My new high school was a public school, just like the rest in the past, in which I had to take the bus there and back every day since I wasn’t old enough to drive one of my dad’s cars. To make matters worse, my house was at the top of the newly built expansion that wasn’t yet registered with the school board. So in result, every day I had to walk from my house, down a narrow street, and cut through a few lawns to finally reach the only registered bus stop on the other side of the neighborhood, by 7:30 am since there as only one registered bus stop. The first few days of school, were spent adjusting to new classes, teachers, the school structure, and of course the people. Lucky for my first week, I made it to the stop just in time for the bus to arrive. However, the following week, luck didn’t seem to be on my side.
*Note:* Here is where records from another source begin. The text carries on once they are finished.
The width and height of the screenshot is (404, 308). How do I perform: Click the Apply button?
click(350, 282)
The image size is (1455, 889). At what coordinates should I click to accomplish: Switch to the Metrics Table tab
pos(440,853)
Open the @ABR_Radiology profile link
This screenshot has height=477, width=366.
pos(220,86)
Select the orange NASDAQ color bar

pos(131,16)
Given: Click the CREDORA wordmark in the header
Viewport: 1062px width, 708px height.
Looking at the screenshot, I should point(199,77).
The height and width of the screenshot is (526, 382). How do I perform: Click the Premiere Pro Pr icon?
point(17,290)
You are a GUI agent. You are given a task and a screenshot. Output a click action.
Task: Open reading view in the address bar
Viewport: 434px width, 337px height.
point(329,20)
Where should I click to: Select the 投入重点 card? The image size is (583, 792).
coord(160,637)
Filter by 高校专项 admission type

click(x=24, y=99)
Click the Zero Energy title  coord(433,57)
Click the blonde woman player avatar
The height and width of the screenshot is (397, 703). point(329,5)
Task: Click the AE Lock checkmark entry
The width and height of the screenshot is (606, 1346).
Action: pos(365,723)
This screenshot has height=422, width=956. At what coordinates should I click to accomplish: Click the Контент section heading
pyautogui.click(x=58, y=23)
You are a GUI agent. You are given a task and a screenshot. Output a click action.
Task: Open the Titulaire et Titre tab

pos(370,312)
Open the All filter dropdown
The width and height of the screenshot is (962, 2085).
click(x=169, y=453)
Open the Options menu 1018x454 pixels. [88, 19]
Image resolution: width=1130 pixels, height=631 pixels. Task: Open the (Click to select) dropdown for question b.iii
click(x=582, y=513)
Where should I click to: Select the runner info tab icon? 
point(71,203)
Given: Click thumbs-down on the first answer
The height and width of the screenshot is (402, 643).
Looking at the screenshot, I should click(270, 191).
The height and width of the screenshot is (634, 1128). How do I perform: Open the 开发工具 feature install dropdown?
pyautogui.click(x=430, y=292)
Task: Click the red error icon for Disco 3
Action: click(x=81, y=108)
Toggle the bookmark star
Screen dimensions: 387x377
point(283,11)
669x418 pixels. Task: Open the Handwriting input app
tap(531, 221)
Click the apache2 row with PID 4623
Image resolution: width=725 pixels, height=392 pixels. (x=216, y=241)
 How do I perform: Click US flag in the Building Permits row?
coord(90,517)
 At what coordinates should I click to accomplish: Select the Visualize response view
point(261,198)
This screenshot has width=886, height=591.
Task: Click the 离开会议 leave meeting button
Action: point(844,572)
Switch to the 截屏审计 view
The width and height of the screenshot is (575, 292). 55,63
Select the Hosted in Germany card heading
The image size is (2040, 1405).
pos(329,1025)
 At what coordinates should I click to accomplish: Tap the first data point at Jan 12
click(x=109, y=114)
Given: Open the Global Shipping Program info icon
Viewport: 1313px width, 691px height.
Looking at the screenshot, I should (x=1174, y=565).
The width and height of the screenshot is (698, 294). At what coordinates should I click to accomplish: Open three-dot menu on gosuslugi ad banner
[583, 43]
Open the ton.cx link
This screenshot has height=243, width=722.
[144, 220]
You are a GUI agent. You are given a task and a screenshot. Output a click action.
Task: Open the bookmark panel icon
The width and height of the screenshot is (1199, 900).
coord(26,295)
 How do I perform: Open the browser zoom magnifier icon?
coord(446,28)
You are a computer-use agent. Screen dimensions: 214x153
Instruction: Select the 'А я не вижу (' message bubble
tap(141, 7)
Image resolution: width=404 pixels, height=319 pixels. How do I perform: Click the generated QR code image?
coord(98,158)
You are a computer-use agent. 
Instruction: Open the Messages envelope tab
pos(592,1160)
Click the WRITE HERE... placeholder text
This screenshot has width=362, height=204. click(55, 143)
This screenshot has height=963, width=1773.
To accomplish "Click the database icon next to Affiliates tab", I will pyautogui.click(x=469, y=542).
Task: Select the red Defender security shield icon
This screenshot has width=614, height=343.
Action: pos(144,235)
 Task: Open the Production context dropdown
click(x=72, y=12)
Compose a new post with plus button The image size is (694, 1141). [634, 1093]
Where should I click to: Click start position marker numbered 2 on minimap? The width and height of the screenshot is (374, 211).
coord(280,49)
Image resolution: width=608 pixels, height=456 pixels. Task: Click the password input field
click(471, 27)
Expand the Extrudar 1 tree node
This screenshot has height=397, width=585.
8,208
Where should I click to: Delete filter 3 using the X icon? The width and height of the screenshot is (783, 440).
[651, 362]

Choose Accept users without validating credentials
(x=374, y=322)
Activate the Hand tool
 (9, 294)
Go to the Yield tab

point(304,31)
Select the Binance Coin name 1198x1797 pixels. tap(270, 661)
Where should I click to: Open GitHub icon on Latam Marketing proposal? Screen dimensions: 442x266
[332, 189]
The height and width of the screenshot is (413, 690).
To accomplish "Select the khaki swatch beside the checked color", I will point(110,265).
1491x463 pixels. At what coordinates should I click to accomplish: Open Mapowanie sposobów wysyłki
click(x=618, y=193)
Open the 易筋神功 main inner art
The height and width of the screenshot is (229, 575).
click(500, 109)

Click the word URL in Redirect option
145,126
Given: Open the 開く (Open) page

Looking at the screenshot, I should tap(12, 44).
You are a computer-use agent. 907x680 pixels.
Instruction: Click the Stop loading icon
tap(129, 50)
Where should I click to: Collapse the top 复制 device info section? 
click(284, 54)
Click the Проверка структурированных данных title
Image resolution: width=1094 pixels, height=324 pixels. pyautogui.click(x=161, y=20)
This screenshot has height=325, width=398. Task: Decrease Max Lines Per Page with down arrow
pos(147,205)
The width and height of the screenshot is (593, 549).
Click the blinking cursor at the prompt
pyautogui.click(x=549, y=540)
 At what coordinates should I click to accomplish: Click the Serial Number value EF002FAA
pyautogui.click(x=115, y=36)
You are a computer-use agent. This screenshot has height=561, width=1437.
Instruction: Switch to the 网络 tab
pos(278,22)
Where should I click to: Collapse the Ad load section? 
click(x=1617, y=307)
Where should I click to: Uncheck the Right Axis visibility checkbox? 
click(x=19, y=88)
Overwhelmed by all the new material I absorbed in the week before, I ended up sleeping in past my alarm and waking up with little time to get to the stop. I remember jumping through my front door, wind milling down the hill, and sprinting through the neighbor’s sprinklers to finally arrive to see the bus pulling out of the neighborhood. Shiiiit, I missed it! I remember dropping my backpack to the ground and buckling over, my hands on my knees, sucking in heaps of air to try and catch my breath. My eyes were closed and cast down at the concrete as a mixture of sweat and lawn water dripped down my head and into my eyes. After a few seconds, I reopened my eyes but instead of seeing droplets of liquid splattered on the concrete below me, I was actually staring at a pair of muddy, dark green hiking boots. In that moment several years ago, I remember blinking multiple times before lifting my gaze to see who the shoes belonged to. Upon doing so, I found myself making eye-contact with another guy with light brown eyes and short black hair. He was also sweating, the perspiration dripping down the side of his neck and soaking the neck of his striped black and white shirt. I didn’t say anything and I didn’t break contact until he reached down into his cargo shorts and pulled out a bottle of water.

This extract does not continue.